L’Argos de l’Égrégore, L’humaniste aux multiples visages, Le samouraï, Le peintre soldat, Le jeune homme en colère, Le Vulcain tranquille, Gauvreau ou l’obligation de la liberté, L’artiste aux saveurs d’iris, Le guerrier impeccable, Pierre Gauvreau, Penseur et passeur de modernité, Provocateur, Décrypteur et acteur de notre société.

Ces titres sont autant de perceptions et visions de l’homme et son œuvre.

Sa mère est issue d’une famille de libres-penseurs, ce qui lui permet d’accéder à des connaissances mises à l’index dans la société de l’époque. En 1941 une de ses natures mortes fauves, impressionne Paul-Émile Borduas, qui veut le rencontrer et l’invite à fréquenter son atelier. Pierre demande la permission d’amener des amis : Bruno Cormier, Françoise Sullivan, Fernand Leduc et Louise Renaud. Ils signeront tous Refus global en 1948.

En plus de signer le Manifeste de Borduas, avec 14 autres personnes, il participe activement à sa production, miméographiant tous les textes et imprimant, seul, les 400 exemplaires sur une Gestetner. La couverture est l’œuvre de Jean Paul Riopelle et Pierre Gauvreau, avec des poèmes de son frère Claude en page interne. Il prendra part à la défense de Borduas dans la polémique qui s’en suivit. Ce manifeste, dont on célèbrera les 75 ans en 2023 est toujours pertinent, nouvellement réédité, chez Éditions Allia, en France.

Pierre Gauvreau peint son premier tableau non-figuratif en 1944, ce qui constitue un exploit, car à l’École des Beaux-Arts, on en est à un enseignement si académique qu’on ne reconnait pas encore la validité des Impressionnistes. Son œuvre, s’échelonne sur sept décades, il peint son dernier tableau en mars 2011 et il décède le 7 avril.

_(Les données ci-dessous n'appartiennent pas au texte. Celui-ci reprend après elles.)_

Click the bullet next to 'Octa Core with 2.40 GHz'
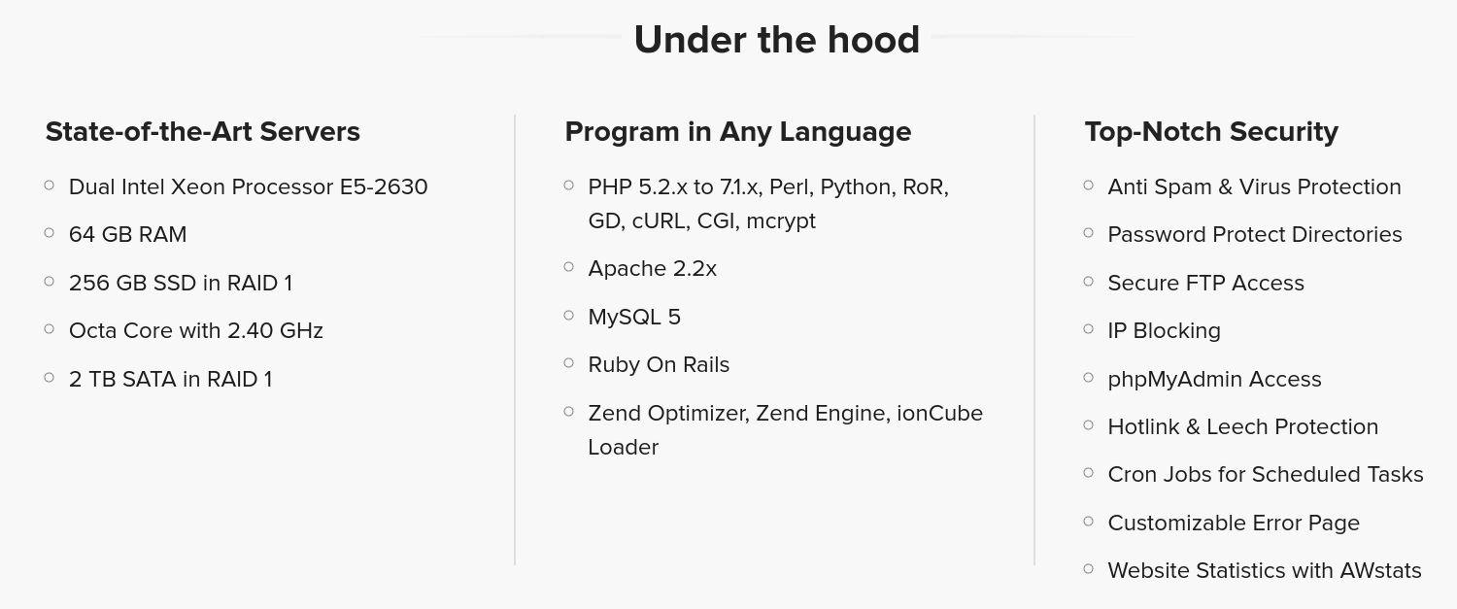Screen dimensions: 1457x609 coord(50,329)
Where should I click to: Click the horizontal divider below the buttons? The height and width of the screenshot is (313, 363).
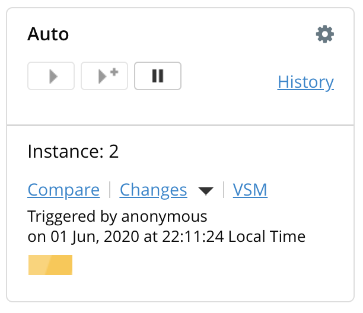181,125
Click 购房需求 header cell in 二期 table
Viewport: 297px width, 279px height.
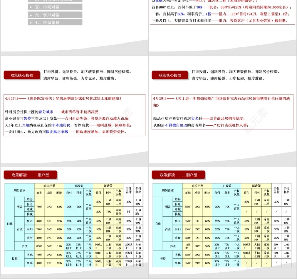click(168, 190)
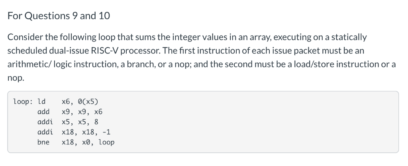
Task: Click the first 'addi' mnemonic
Action: coord(45,122)
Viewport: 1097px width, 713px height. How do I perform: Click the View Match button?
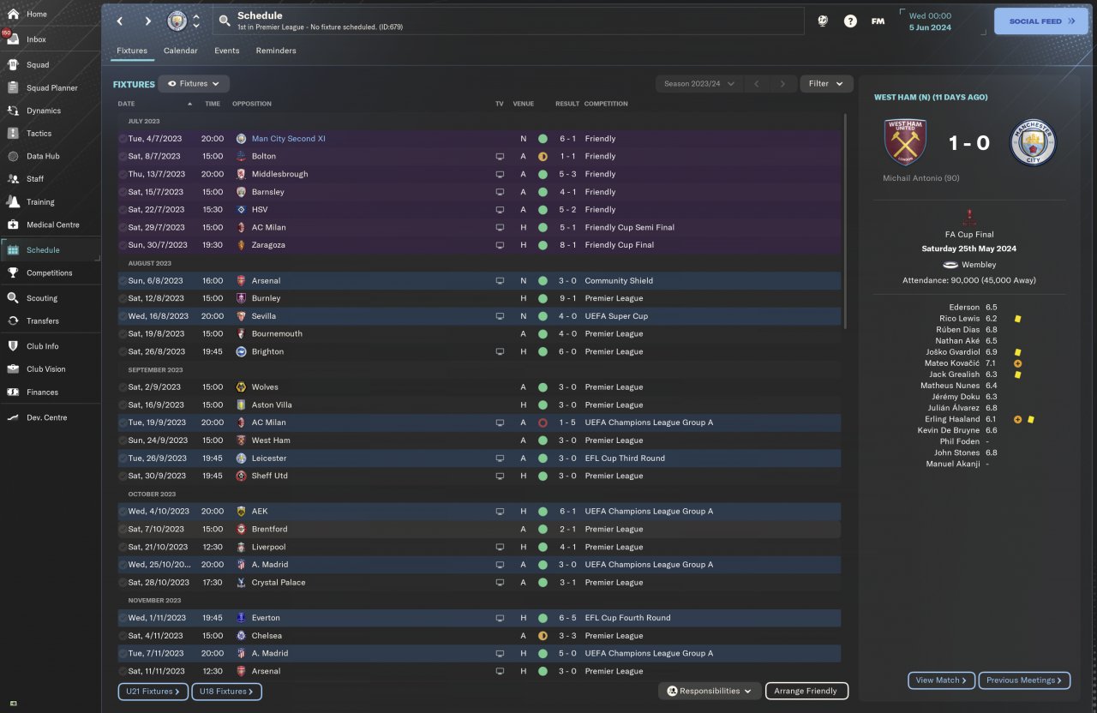pos(940,680)
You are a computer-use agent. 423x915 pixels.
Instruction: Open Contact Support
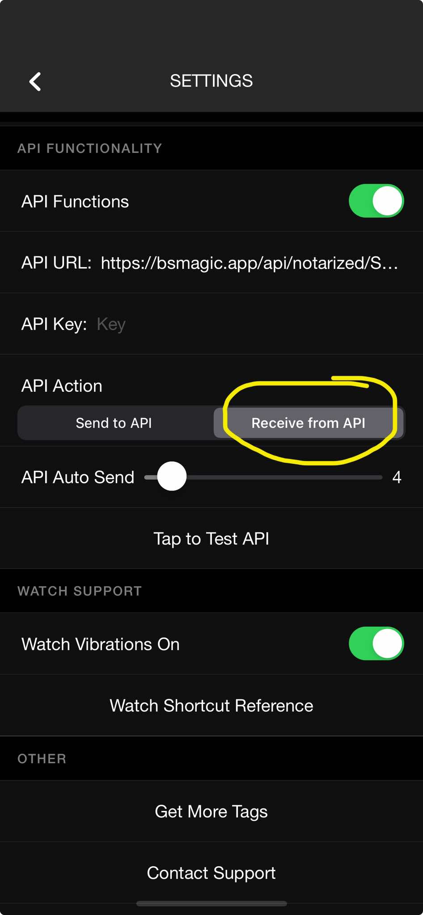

Ses tableaux font partie de plusieurs collections muséales, corporatives et privées, à travers le pays.

Dès 1950, il aborde aussi une carrière dans les médias. À la radio, et rapidement à la télévision : aux Émissions jeunesse de Radio-Canada, Pépinot et Capucine, Radisson, CF-RCK, Rue de l’anse et D’Iberville, co-production internationale et première émission couleurs de Radio-Canada. Après un passage à l’Office National du film comme chef de studio : producteur de Le temps d’une chasse, IE-X13, L’exil, etc, puis il deviendra directeur de la production française. En 1972, à 50 ans il démissionne pour retourner à la création : peinture et réalisation. Il revient à Radio-Québec réaliser trois séries éducatives auxquelles il attachait beaucoup d’importance: On n’a plus les séances qu’on avait, sur le jeune théâtre, à l’heure de la contre-culture, Si l’monde savait, sur les artistes autodidactes de plusieurs régions, et Aux yeux du présent, une relecture de quelques pages d’Histoire, sous forme de procès. Pendant 20 ans de 1979 à 1998, il se consacre principalement au travail d’auteur de sa trilogie téléromanesque.

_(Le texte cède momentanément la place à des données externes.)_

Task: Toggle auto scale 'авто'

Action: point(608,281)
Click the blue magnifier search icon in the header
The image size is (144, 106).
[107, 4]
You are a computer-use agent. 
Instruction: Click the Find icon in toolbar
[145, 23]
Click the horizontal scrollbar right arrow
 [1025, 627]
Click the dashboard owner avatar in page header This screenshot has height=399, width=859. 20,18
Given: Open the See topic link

Il a repris la peinture en décembre 1976. Il se renouvellera toujours d’un tableau à l’autre. Il peint d’abondance les dernières années de sa vie. C’est heureux puisqu’il a souvent dit qu’il ne peut peindre qu’en état de sérénité. Il a pris beaucoup de plaisir à pratiquer le jeu du cadavre exquis, avec des ami(e)s, peintres ou non, il en a fait plus de deux cents avec son épouse la peintre Janine Carreau, avec qui il a partagé les 35 dernières années de sa vie. En ce moment, elle travaille à établir le catalogue de leurs œuvres.

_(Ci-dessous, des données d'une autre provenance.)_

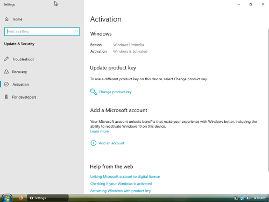The width and height of the screenshot is (269, 202).
Task: Open Linking Microsoft account to digital license
Action: coord(125,177)
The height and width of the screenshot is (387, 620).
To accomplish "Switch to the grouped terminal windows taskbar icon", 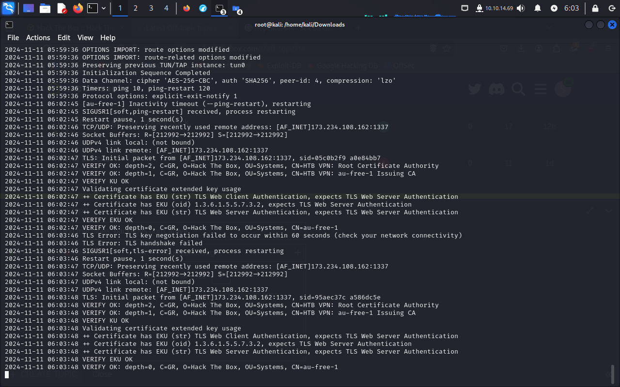I will pos(220,8).
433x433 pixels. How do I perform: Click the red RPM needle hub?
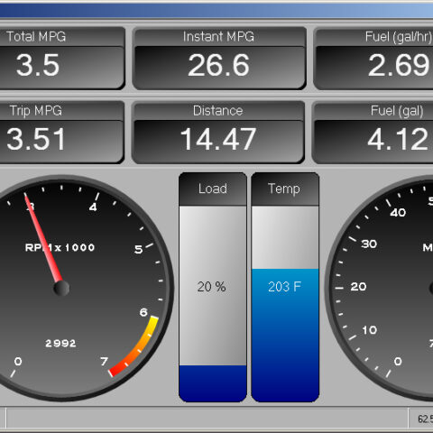pyautogui.click(x=61, y=289)
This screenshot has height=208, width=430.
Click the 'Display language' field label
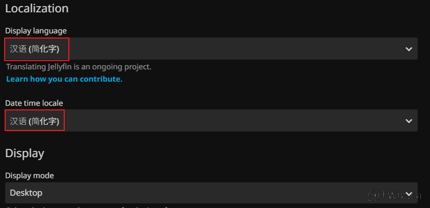pyautogui.click(x=36, y=31)
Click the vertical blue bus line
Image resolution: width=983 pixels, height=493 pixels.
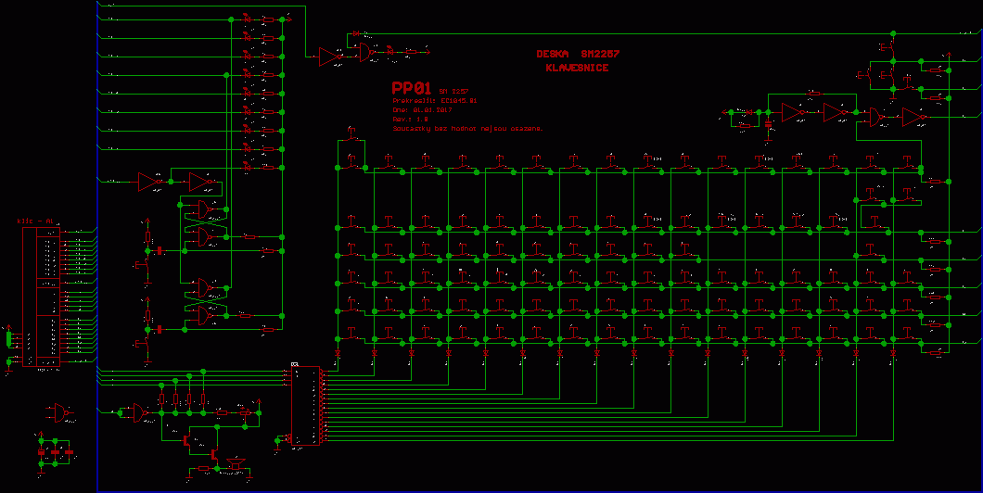[x=97, y=278]
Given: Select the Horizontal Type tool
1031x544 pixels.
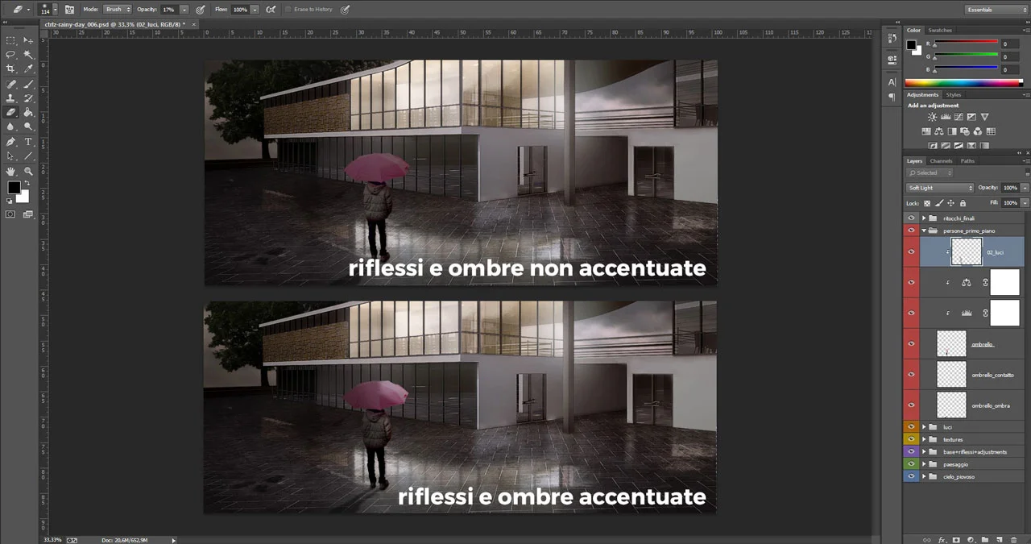Looking at the screenshot, I should tap(27, 141).
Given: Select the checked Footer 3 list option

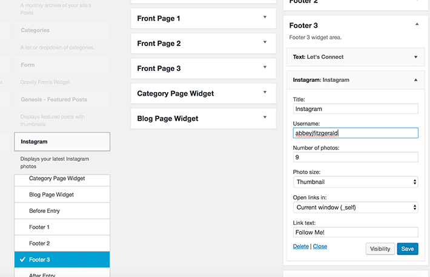Looking at the screenshot, I should click(x=62, y=260).
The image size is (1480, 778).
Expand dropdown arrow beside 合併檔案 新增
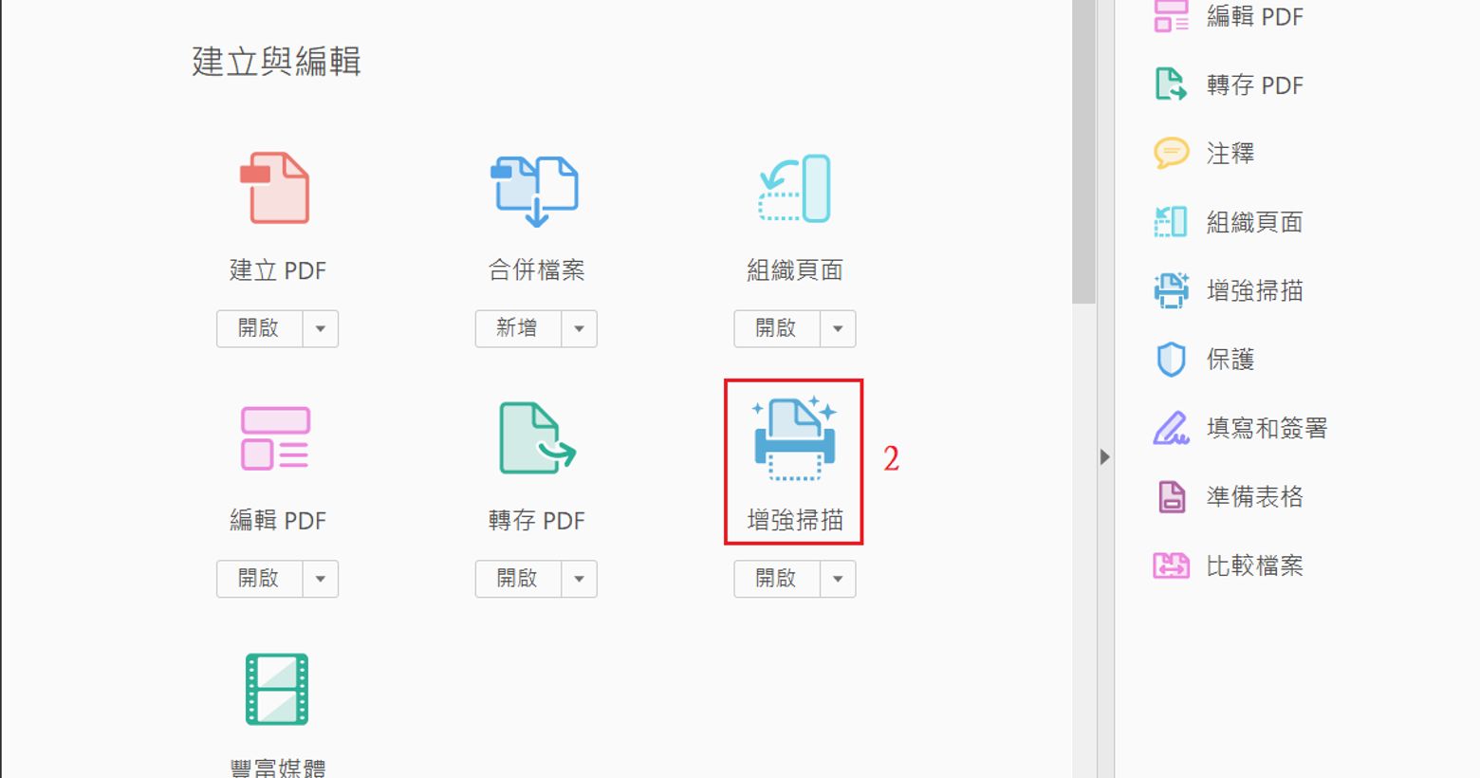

Je veux voir une chose que je n’ai jamais vue, c’est pour ça que je peins. -PG

Une société se nourrit de son imaginaire entier ou elle est condamnée à consommer celui des autres. -PG

« Pierre Gauvreau a su écouter et rendre compte de l’évolution du Québec dans ses grandeurs et ses misères. Ses téléromans sont bien sûr de grandes œuvres littéraires, elles sont aussi une source d’analyse inépuisable pour les historiens, anthropologues, sociologues… Le Québec ne s’est pas trompé en se reconnaissant dans cette expression unique. Le temps d’une paix, Cormoran et Le volcan tranquille sont des œuvres de référence. Il a été un formidable décrypteur de notre monde et un acteur clé de son évolution. (…) Du Refus global aux Insoumis c’est le même appel à la confiance et à l’humanité, c’est le même rejet de l’ignorance » Michel Côté, directeur du Musée de la Civilisation de Québec, In Pierre GAUVREAU, Passeur de modernité, FIDES, 2013.